Friday, October 14, 2011

Riffing off a theme: Experience Points

I apologize if this is something jargon rich/disjointed. I'm trying to capture ideas off a post-it note before I forget entirely what the coded phrases meant.

Rob Donoghue discussed a week and change ago a method for handing out roleplay and exploration rewards. It was a neat concept of ways to quantify what rewards a PC/party gets for doing stuff outside of beating things/people/animals up and taking their loot. While it has a strong D&D focus, at the end he mentions White Wolf and "I'd forgo levels in favor of rating things from 1-5 dots and just be a little more stringy about how they level up.

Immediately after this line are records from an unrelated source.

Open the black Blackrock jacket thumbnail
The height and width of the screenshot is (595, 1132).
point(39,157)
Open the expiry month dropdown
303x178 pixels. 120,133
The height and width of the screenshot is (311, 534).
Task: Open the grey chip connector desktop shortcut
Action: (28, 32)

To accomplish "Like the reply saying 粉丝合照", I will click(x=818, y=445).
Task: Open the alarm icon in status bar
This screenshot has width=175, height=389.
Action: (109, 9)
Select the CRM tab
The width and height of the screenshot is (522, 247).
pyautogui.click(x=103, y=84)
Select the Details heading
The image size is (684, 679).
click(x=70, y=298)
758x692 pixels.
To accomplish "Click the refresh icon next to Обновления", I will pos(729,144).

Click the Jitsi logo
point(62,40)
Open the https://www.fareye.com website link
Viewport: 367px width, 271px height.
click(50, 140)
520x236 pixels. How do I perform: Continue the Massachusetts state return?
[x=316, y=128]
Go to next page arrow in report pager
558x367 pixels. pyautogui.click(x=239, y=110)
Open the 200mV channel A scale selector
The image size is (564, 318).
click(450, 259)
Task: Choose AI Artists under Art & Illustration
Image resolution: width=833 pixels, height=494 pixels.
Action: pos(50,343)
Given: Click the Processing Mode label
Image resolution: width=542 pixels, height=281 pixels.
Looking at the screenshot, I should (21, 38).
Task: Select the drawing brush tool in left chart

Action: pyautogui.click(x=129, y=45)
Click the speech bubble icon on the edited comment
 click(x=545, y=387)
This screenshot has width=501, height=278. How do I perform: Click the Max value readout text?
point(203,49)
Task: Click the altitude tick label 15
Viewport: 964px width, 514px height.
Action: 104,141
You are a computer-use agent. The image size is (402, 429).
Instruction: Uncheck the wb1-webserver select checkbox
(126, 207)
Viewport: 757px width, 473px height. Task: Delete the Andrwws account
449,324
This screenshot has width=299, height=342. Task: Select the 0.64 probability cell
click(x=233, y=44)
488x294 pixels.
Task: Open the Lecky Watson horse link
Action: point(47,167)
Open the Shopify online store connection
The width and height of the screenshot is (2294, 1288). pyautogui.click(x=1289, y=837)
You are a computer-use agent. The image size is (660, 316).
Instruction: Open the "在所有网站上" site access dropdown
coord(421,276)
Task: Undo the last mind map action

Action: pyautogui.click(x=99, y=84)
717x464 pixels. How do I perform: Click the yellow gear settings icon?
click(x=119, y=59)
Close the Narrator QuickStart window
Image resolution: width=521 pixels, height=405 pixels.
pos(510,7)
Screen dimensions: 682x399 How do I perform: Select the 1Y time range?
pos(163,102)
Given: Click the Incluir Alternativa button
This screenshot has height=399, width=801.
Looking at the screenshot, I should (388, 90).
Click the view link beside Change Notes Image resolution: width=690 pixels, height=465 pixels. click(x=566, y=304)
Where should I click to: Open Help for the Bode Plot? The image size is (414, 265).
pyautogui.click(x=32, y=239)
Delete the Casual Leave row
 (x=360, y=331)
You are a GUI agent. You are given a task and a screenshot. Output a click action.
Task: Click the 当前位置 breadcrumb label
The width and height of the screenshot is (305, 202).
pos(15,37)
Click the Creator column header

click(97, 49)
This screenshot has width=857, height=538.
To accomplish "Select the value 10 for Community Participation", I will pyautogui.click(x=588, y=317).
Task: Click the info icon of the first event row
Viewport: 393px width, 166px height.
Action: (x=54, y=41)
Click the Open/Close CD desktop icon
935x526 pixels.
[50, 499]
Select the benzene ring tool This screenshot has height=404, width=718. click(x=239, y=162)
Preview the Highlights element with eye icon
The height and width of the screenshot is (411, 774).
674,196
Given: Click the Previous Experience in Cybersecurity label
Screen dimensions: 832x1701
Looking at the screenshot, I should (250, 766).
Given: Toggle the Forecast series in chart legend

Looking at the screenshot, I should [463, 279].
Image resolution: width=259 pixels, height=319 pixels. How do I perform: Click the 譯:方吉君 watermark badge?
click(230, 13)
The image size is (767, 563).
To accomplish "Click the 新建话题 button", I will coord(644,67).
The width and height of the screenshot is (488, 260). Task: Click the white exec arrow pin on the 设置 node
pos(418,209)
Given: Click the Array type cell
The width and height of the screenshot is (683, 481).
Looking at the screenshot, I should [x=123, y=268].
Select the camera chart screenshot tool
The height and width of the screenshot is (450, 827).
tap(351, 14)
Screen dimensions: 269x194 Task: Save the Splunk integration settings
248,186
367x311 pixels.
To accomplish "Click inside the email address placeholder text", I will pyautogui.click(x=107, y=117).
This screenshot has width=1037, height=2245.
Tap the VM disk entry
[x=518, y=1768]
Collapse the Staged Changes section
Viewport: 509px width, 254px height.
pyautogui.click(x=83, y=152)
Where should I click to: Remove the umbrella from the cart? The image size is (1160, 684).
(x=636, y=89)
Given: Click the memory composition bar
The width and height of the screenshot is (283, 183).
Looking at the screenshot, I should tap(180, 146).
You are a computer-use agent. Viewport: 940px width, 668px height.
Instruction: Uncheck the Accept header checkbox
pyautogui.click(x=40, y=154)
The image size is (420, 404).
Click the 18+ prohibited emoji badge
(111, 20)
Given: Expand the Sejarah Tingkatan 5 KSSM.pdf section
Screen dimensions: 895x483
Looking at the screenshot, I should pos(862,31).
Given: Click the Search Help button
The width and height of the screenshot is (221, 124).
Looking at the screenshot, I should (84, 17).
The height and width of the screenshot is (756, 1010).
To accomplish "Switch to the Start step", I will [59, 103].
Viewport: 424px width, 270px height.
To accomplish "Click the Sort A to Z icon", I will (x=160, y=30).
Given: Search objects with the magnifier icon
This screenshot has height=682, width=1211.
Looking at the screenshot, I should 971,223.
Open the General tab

Historically, most of my gaming has been White Wolf in one form or another. However, I've always had issues with XP rewards, mostly because they scale too fast, and as my Exalted game demonstrated, my players are more than capable of slow playing to get more XP.

For every major plot element important to a particular character, group, campaign, etc, you write it down; and then you rate it from 1 to 5:
1 - Plot element is only important to a particularly character
2 - Plot element is only important to the group
3 - Plot element is lightly important to the campaign
4 - Plot element is moderately important to the campaign
5 - Plot element is critically important to the campaign

The five phrases are (and each one can only be accomplished once):
Opening (1xp) - The Plot Element is introduced into the game.
Trigger (2xp) - The Plot Element is afoot; first chance for the characters to delve into the plot.
Development (3xp) - Action is rising; further developments, investigations, and
Climax (4xp) - The decision is made to confront/vex/counter/fully engage the plot element
Resolution (5xp) - The plot element is brought to some sort of conclusion; for now.
The key element here is that the plot element is not a person/place or thing; it is something to be resolved; it is a challenge, a conflict, a mystery to be solved. It needs to be an action, so that if players want the more XP cookie, then they need to be moving stuff towards resolution.

As I look over this it looks like it would cause XP to given in large globs. The first 2-3 phrases can happen fairly quickly and grant anywhere from 6-30 experience points depending on how the session goes. However, one would presume that generally the Development phrase would last longer and be a bit of a dry spell for XP afterwards as they work through those phases.